An unheralded hit of nuclear proportions back in 1990, Pretty Woman is one of these lightning-in-a-bottle films that defies remakes or imitation; I did read the proposed script for Pretty Woman 2, and it wasn’t pretty at all. Catching the right two stars at just the right point, it’s a rom-com where the com is surprisingly sophisticated, and the rom is remarkably woke. Those seeking a hard-hitting expose of the business of prostitution should look elsewhere, but Gary Marshall’s celebrated film is a perfect film for Valentine’s Day, served up on Amazon Prime in the UK.
In a constantly sunny Hollywood several degress from reality, two people make a business arrangement. Vivian (Julia Roberts) is a call-girl of little experience, dragged into the profession by her garrulous friend Kit (Laura San Giacomo). A chance meeting brings her into the orbit of corporate asset stripper Edward (Richard Gere) as he struggles to master a stick-shift sports car on a dusky LA evening; they agree that Vivian will keep him company over the next week while Edward masterminds the destruction of a munitions firm owned by James Morse (Ralph Bellamy). The deception does not fool the manager of the hotel Edward is staying in, played by Hector Elizondo, nor Edward’s business associates, namely the crude Stuckey (Seinfeld’s Jason Alexander). But this temporary marriage of convenience does work for those who contrived it, namely Vivian and Edward who find themselves falling in love.

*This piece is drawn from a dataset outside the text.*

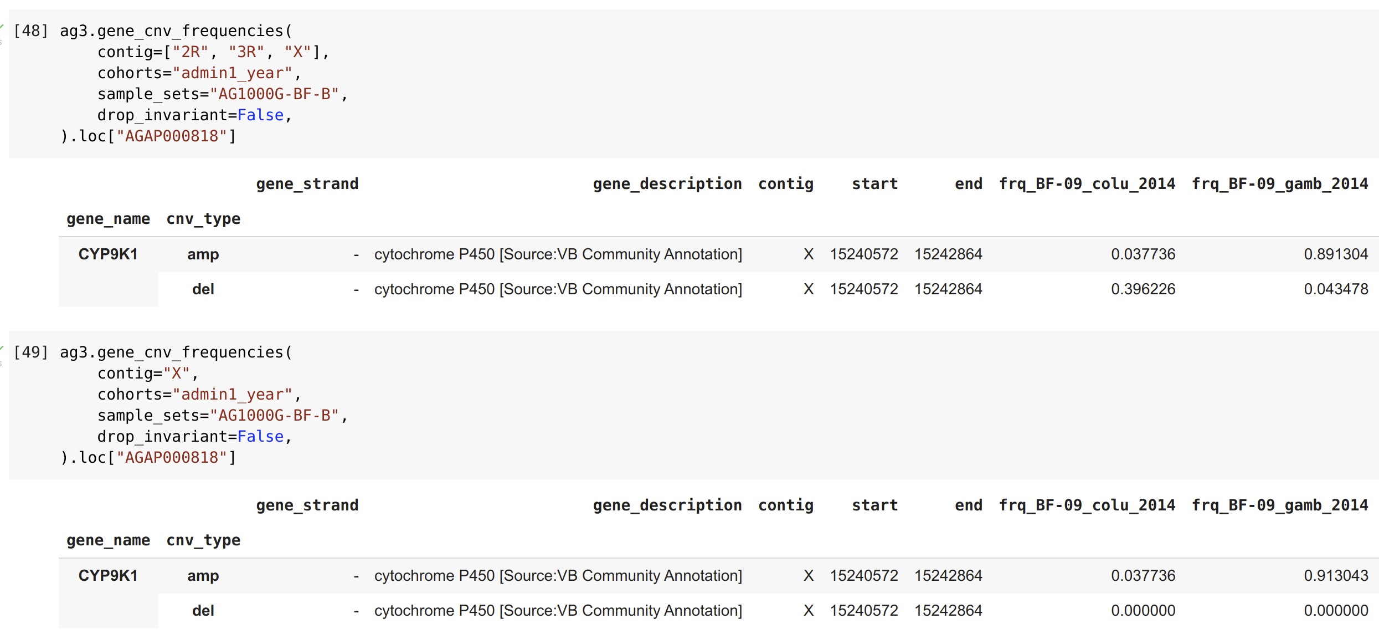Viewport: 1379px width, 634px height.
Task: Click the execution count label [49]
Action: [x=31, y=352]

Modern blockbusters are all star, fabricated franchise tentpoles; by comparison, Pretty Woman seems as natural and spontaneous as a school play. Roberts was an unfamiliar presence, and her naturalness works wonders for Vivian; together with Kat, they strikes a blow for sex-workers by constantly exposing the hypocrisy of those around them in a defiant, rebellious way. It’s only the minor characters like Stuckey who sit in judgement; Barnard Thompson, the hotel’s manager, quickly sees the truth in what’s going on. Marshall steps away from all slapstick potential, and serves up a story that’s finely balanced between male and female fantasy. Though Vivian, Edward learns to act with kindness and mercy, and to experience the world around him. Edward’s twit-wealth allows Vivian the fantasy of unlimited shopping power, but the experience is not fulfilling; when he self-righteously claims that he’s never treated her as a prostitute, she tartly responds that he just did. Perhaps in the version mooted with Albert Brooks and Diane Lane, directed by Werner Herzog, that might have been where the story ended, but not here.
“What happens when the prince rescues the princess?’ asks Edward as he climbs Vivian’s fire-escape in a finale lightly drizzled with Roxette. ‘She rescues him right back.’ is her snappy answer. For thirty years since, almost all rom-coms have considered the issue of male-fear-of-commitment as the key thing to be overcome in relationships, but Pretty Woman resolves it by equating it with vertigo; reducing male fears to something to get over with a little female help. And while this may be a shallow film in terms of considering serious issues in a lighthearted way; with Erin Brokovich and Time Out of Mind, both stars have ably demonstrated since that they can get serious about real-life social issues when required. For those keen to avoid the racist interludes in Breakfast at Tiffany’s, Pretty Woman offers a similarly deft alternative, packing off the seedy side of life for discussion another day and coming up with something fresh, vital and ridiculously wholesome instead.